Your assignment :: Take the line containing "Where should I" and every line below it through the end of the entries, and output them verbatim, pictures excluded.
++++++
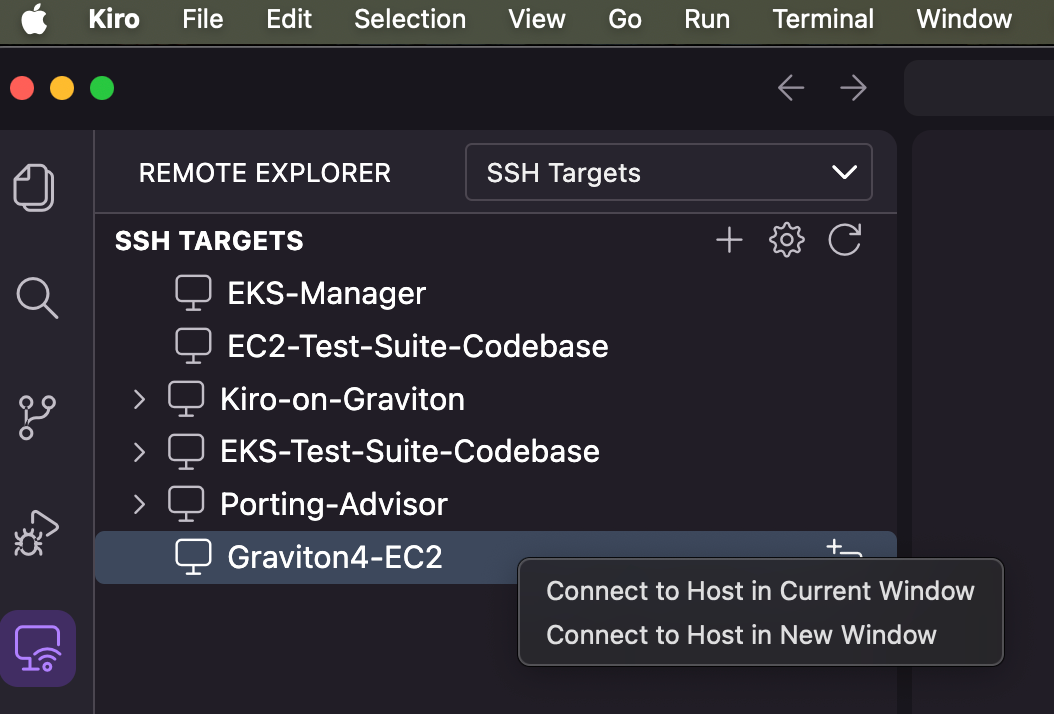Open the Source Control icon
The width and height of the screenshot is (1054, 714).
tap(37, 417)
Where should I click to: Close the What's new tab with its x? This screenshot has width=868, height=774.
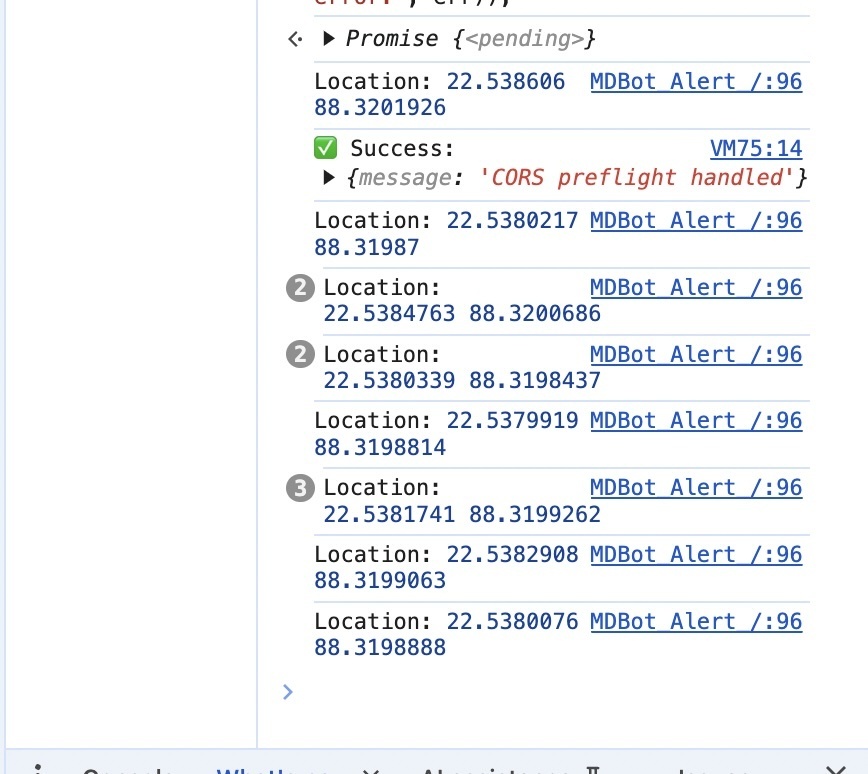pos(371,771)
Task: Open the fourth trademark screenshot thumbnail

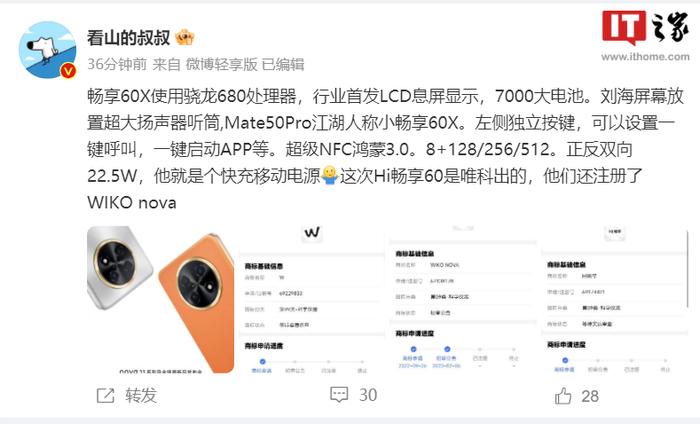Action: click(x=615, y=299)
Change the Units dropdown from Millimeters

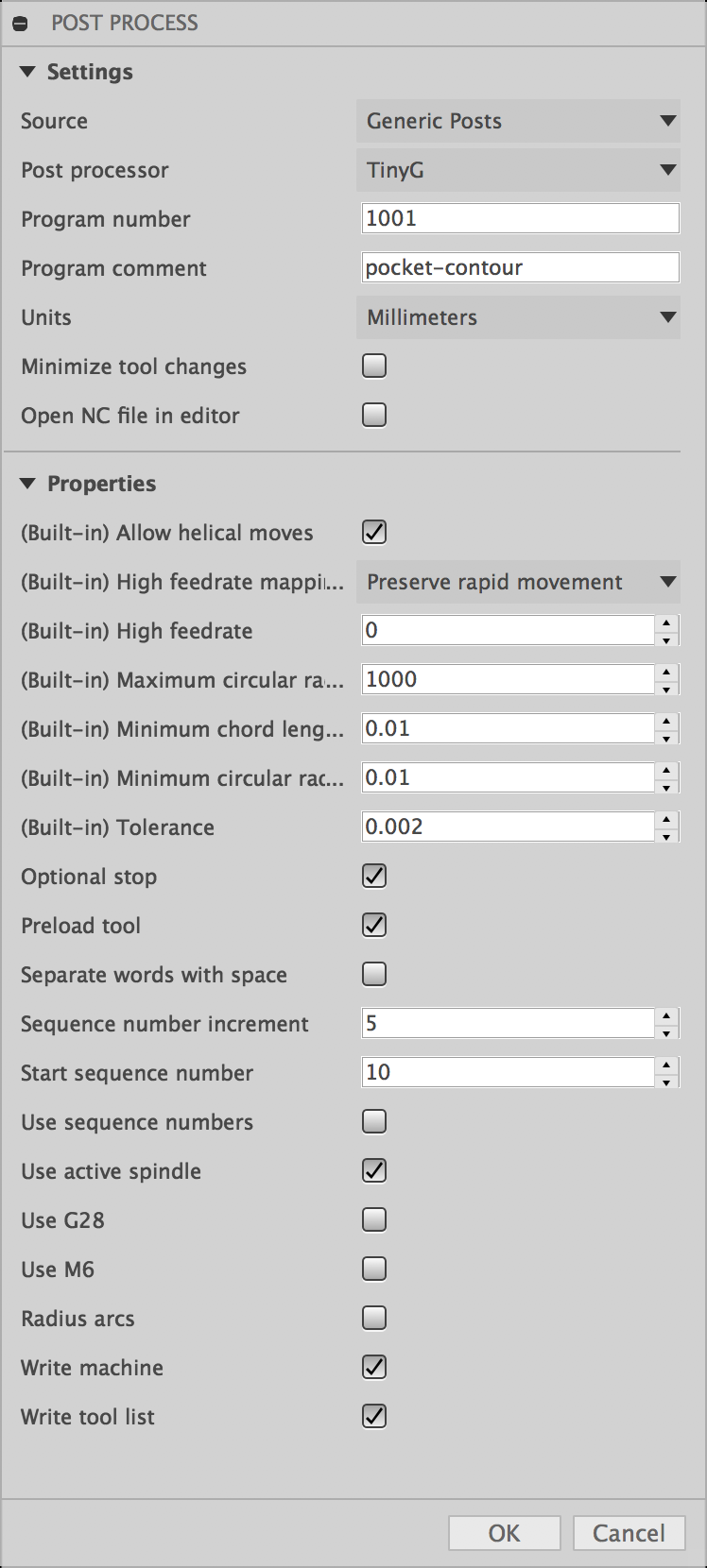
++++++
Finished exercise ::
Where should I click to: Close the What's new tab with its x? This screenshot has width=868, height=774.
pos(371,771)
Task: Open the fourth trademark screenshot thumbnail

Action: click(x=615, y=299)
Change the Units dropdown from Millimeters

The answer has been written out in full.